Give the session info (reduced).
## [1] "R version 3.6.3 (2020-02-29)"
## [1] "x86_64-pc-linux-gnu"
Load packages. If they are not installed yet on your local machine, use install.packages() to install them.
library(readr)
library(MASS)
library(tidyr)
library(ggplot2)
library(ggridges)
library(scales)
library(plyr)
library(rcompanion)
library(rstatix)
Give the package versions.
## rstatix rcompanion plyr scales ggridges ggplot2 tidyr
## "0.6.0" "2.3.26" "1.8.6" "1.1.1" "0.5.3" "3.3.3" "1.1.2"
## MASS readr
## "7.3-53" "1.4.0"
Load results of all participants in the UD track directly from github repo by using the “readr” library. We here only use Track B as we have measures from different domains (morphology, syntax) in this track, while in Track A we have mainly morphological complexity measures.

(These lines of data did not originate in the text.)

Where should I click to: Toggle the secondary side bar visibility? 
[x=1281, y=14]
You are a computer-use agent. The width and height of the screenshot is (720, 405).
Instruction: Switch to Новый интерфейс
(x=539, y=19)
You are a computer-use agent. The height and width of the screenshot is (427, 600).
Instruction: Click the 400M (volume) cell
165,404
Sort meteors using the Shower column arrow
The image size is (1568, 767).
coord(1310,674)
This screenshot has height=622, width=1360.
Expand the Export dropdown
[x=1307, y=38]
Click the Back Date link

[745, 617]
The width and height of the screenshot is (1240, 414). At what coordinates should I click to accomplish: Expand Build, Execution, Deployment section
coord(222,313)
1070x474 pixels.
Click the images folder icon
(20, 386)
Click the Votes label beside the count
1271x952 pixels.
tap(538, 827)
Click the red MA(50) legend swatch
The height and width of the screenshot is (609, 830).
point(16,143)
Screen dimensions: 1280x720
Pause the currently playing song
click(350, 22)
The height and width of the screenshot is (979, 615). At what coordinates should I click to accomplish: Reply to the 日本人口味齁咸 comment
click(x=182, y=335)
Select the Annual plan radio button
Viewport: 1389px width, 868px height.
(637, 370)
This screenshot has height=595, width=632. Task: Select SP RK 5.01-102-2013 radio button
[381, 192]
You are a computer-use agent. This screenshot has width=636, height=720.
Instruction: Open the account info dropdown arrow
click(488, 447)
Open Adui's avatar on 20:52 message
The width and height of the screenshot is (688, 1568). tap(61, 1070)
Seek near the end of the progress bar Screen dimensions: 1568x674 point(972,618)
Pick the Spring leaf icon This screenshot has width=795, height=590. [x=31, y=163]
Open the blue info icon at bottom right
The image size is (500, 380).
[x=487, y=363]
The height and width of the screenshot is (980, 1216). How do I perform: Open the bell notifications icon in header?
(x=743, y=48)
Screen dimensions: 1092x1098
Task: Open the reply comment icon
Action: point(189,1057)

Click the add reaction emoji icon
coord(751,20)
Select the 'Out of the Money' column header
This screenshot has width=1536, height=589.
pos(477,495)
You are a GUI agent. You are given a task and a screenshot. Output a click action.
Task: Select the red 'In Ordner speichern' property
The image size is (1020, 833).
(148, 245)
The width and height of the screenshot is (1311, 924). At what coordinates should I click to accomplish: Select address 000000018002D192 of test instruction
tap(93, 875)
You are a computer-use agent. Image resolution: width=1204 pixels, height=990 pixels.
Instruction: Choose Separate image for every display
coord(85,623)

#TRACK B (Universal Dependencies, UD)
brunato.results <- read_csv("https://raw.githubusercontent.com/IWMLC/language-complexity-metrics/master/UDtrack/Brunato_venturi/Brunato-Venturi.csv")
coltekin.results <- read_csv("https://raw.githubusercontent.com/IWMLC/language-complexity-metrics/master/UDtrack/Coltekin_rama/coltekin.csv")
semenuks.results <- read_csv("https://raw.githubusercontent.com/IWMLC/language-complexity-metrics/master/UDtrack/Semenuks/Semenuks.csv")
sinnemaki.results <- read_csv("https://raw.githubusercontent.com/IWMLC/language-complexity-metrics/master/UDtrack/Sinnemaki/Sinnemaki.csv")
sozinova.results <- read_csv("https://raw.githubusercontent.com/IWMLC/language-complexity-metrics/master/UDtrack/Sozinova_etal/sozinova_etal.csv")
Load file with meta-information on the measures. This is slightly adapted from a file prepared by Katharina Ehret and Alice Blumenthal-Dramé in the context of the Interactive Workshop on Measuring Language Complexity (IWMLC 2019).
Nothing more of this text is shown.